The Army no longer builds new Stinger missiles; it refurbishes old ones. To replenish its own stockpile, the Army would like to replace the old missiles with new ones.

But the service still plans to take five years to develop and qualify the new interceptor and move into low-rate production, Brig. Gen. Frank Lozano, who runs Program Executive Office Missiles and Space, told Defense News in a recent interview.

The Army will break up the five-year effort into two phases, he said. In the first two years, each of the two companies will develop missiles and then build a “very small quantity” of them. Then at the end of the period, the service will have a “fly-off,” Lozano said.

If both missiles perform well, then the Army would carry both vendors into the second phase of the rapid prototyping effort. During that phase, the Army will ask the teams to tweak and improve their missiles “in a few key areas” and have them build another round of prototypes, according to Lozano.
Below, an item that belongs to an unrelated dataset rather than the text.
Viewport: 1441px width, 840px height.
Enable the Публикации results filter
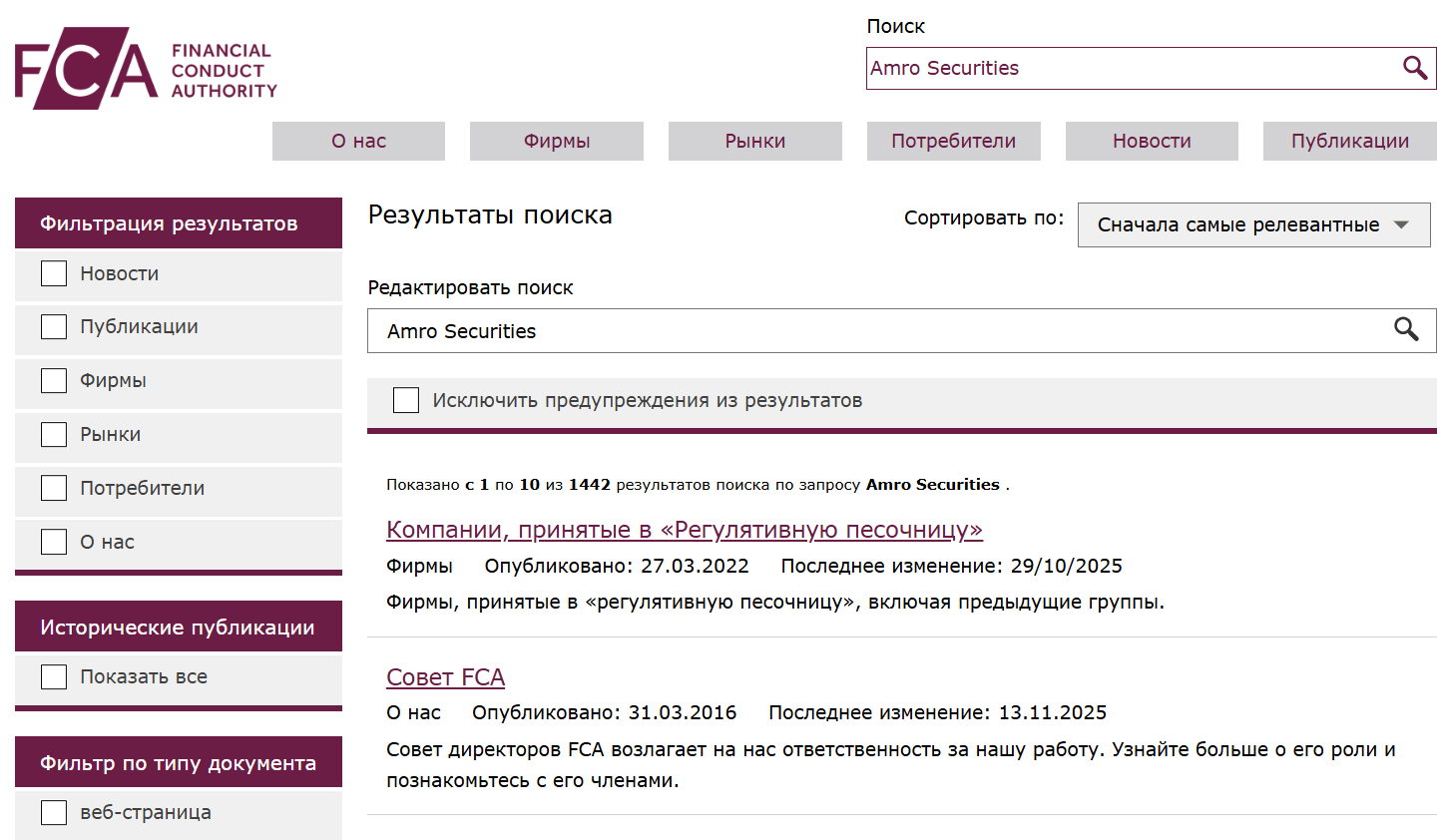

The competitors would go through another fly-off round. Then the service would select one vendor to move into production.

Of course, Lozano said, the Army plans to be flexible. “If one vendor does very well and the second vendor does very poorly, then we have that decision there at the end of the two-year time period to off ramp one of the vendors and just proceed with a single vendor for the final three years of the program. We’d really not prefer to do that; we really want to keep that competition as long as possible.”

The next-generation interceptors will have to go into two Stinger Vehicle Universal Launch systems on the Maneuver-Short Range Air Defense system turret, Lozano said, and into a man-portable system.

The Army wants an interceptor that can still fit into the Stinger Vehicle Universal Launch system and into the man-portable system but has a “shorter time to target,” Lozano added, which translates to having an advanced rocket motor.

The interceptor will also feature countermeasures so that it can repel electronic warfare threats the service has seen emerging on fixed-wing aircraft, Lozano noted.

Additionally, the new missile “needs to be more effective against [unmanned aircraft system] threats,” he said, which are more challenging to hit because they don’t give off a significant heat signature like fixed-wing or rotary-wing aircraft.

“They can be very difficult to target for some systems, so we need to have an advanced seeker,” Lozano explained.

Meanwhile, the Army is gearing up for a first user assessment for its Stryker-based Maneuver-Short Range Air Defense system in Germany. The service rapidly fielded an interim system nearly two years ago to address a rising need to provide air defense capability that can keep up with maneuver formations in the European theater. The capability gap was first identified by then-U.S. Army Europe Commander Gen. Ben Hodges in 2016.

The Army outfitted a platoon within the 5th Battalion, 4th Air Defense Artillery Regiment in Europe with the interim short-range air defense systems, which Lozano said he visited last month.

The unit is gearing up to conduct a user assessment in the spring of next year, after it was delayed from earlier this year due to scheduling conflicts, according to Lozano.

“It’s important to us to perform that user assessment to build the body of test data that will support eventually taking the systems to a milestone C [production phase],” he said.

“Once the Army makes a decision on whether or not we’re going to buy more battalions, then that will allow me to better shape what the initial operational test and evaluation looks like,” he added, which is forecast for the fiscal 2025 or fiscal 2026 time frame.